**WHAT YOU NEED TO DO:**
From the line that contains "Task: Click the 0.00 RSI scale label" down to the last line of the entries, repeat every line exactly. Do not carry over the pictures.

**RECORD EXCERPTS:**
================================

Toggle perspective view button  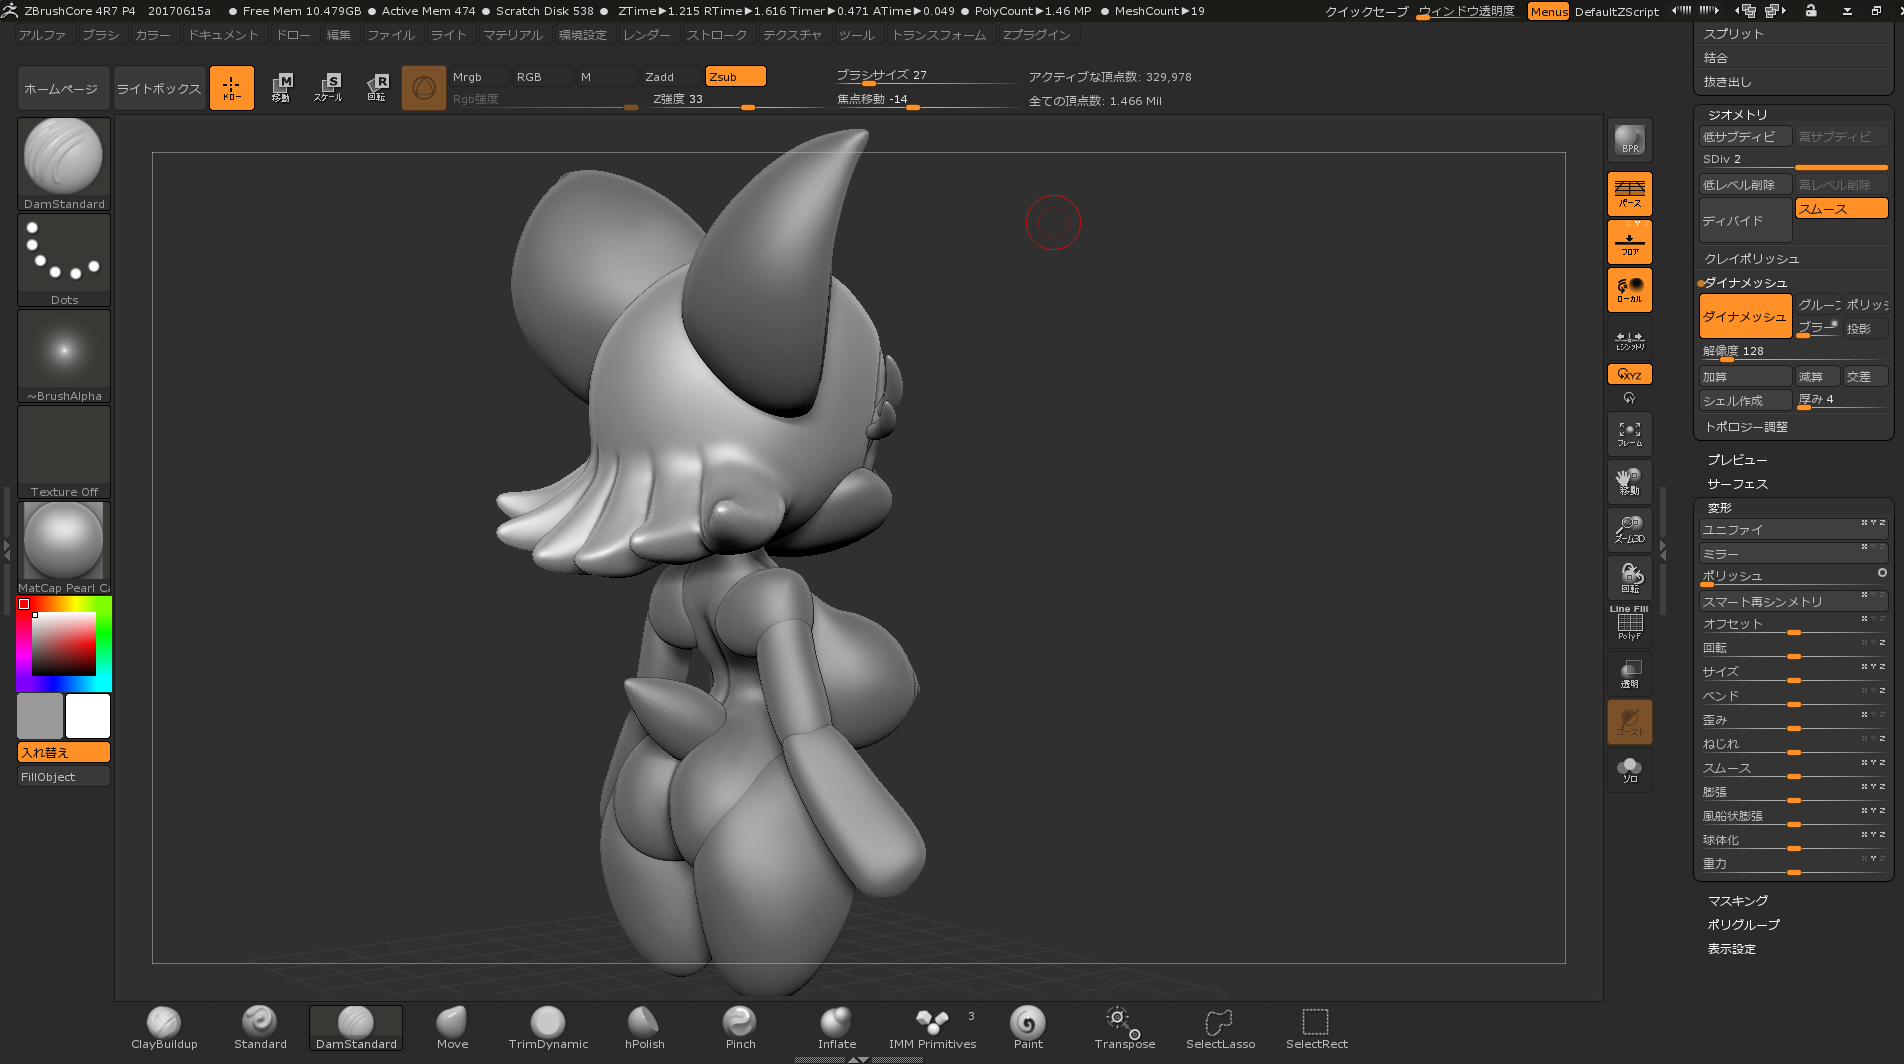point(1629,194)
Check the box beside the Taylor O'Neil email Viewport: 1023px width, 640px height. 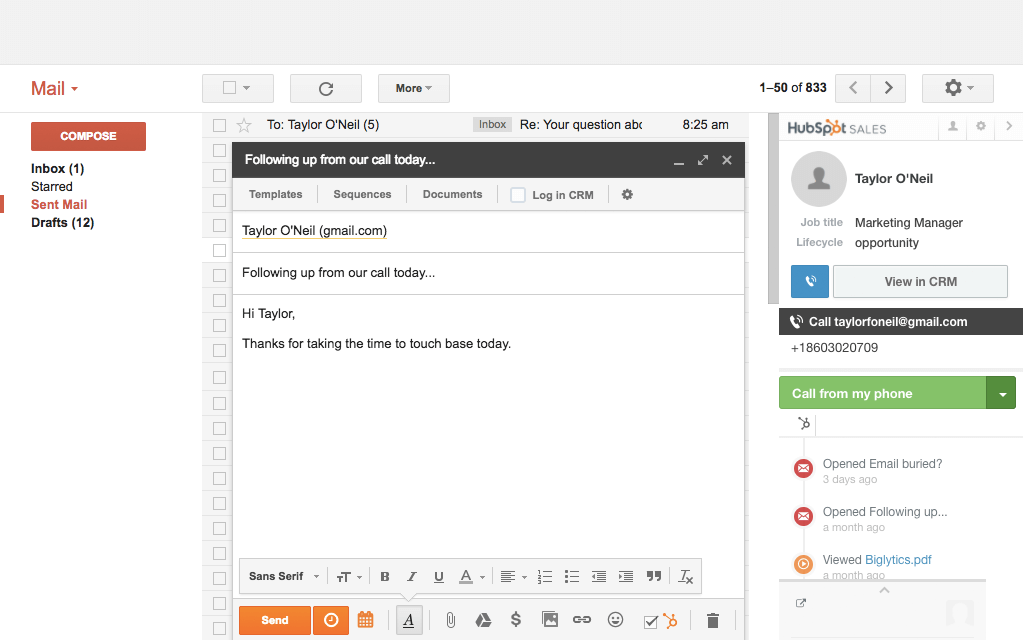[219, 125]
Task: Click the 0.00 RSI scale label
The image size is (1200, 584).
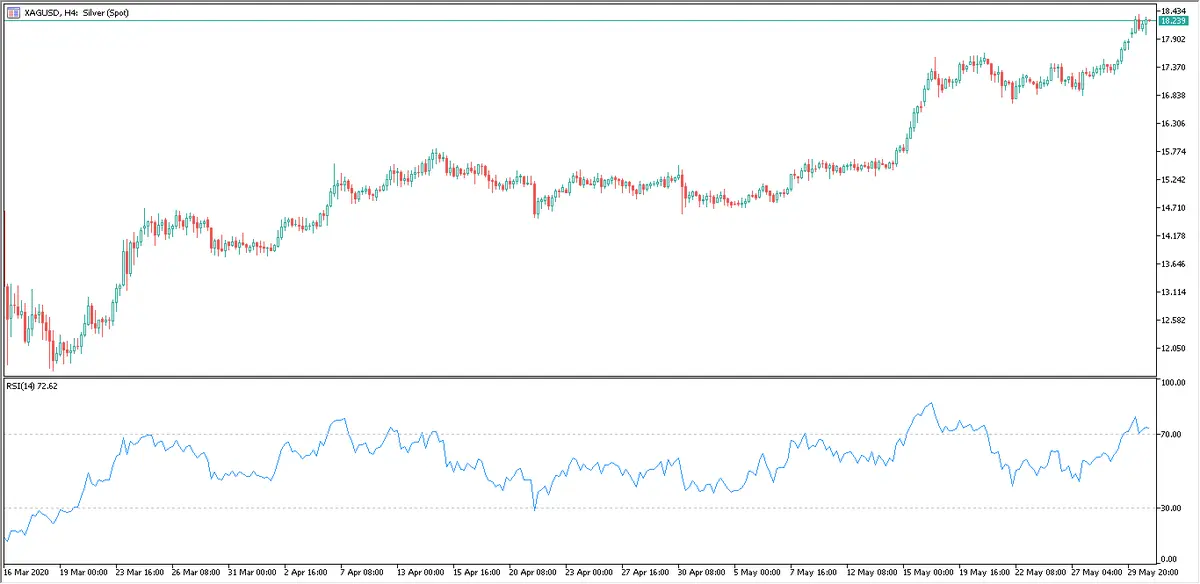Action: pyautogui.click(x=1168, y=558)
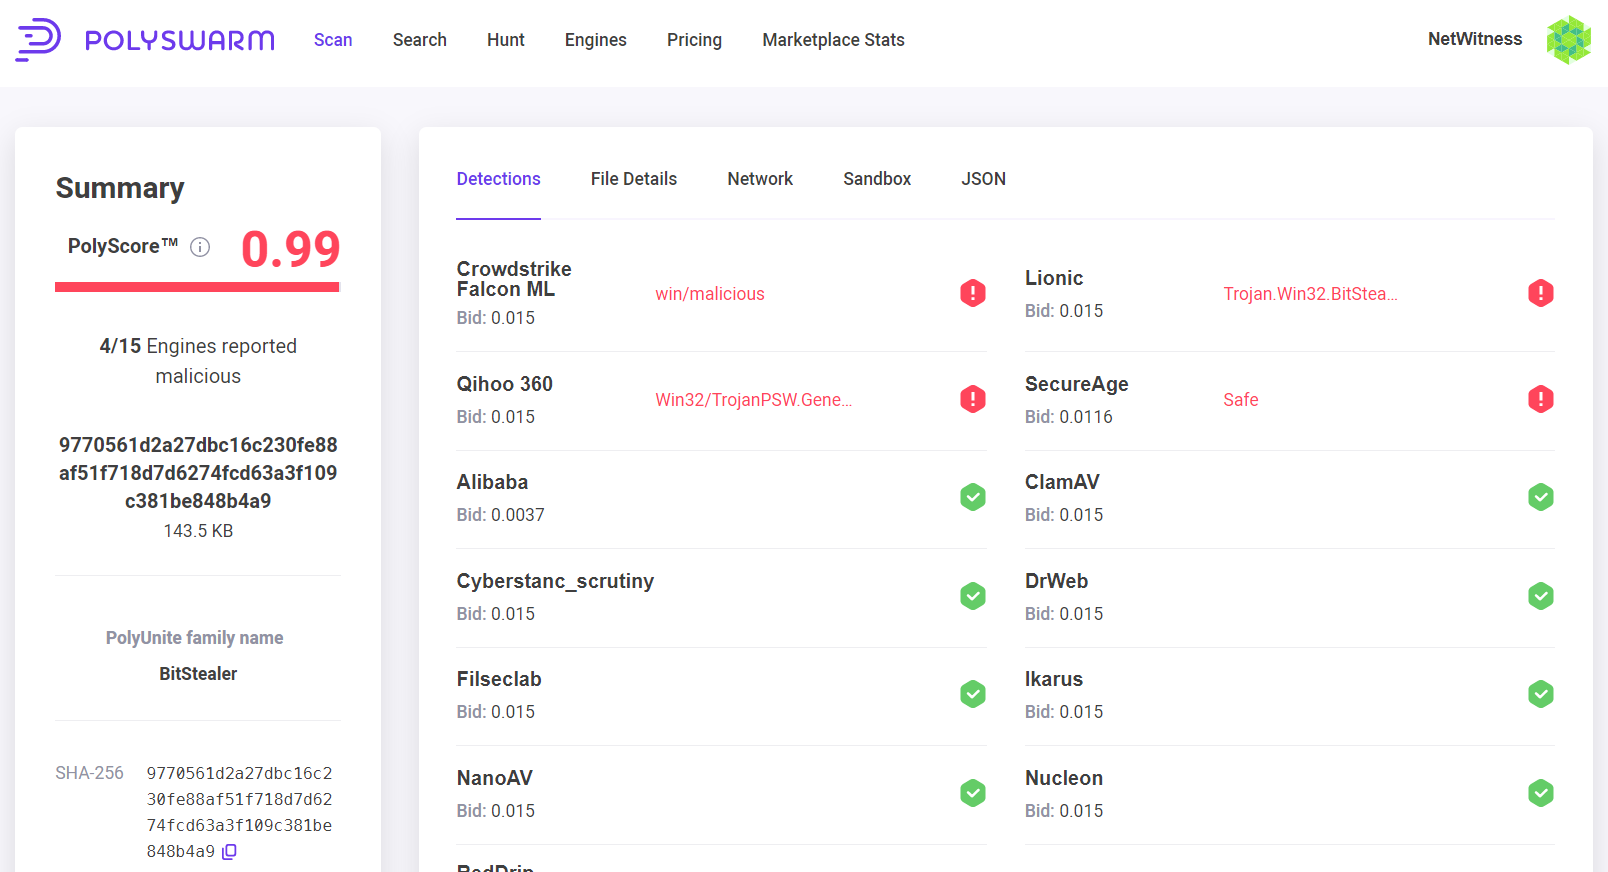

================================

**EXERCISE SOLUTION:**
Task: Click the 0.00 RSI scale label
The image size is (1200, 584).
Action: pyautogui.click(x=1168, y=558)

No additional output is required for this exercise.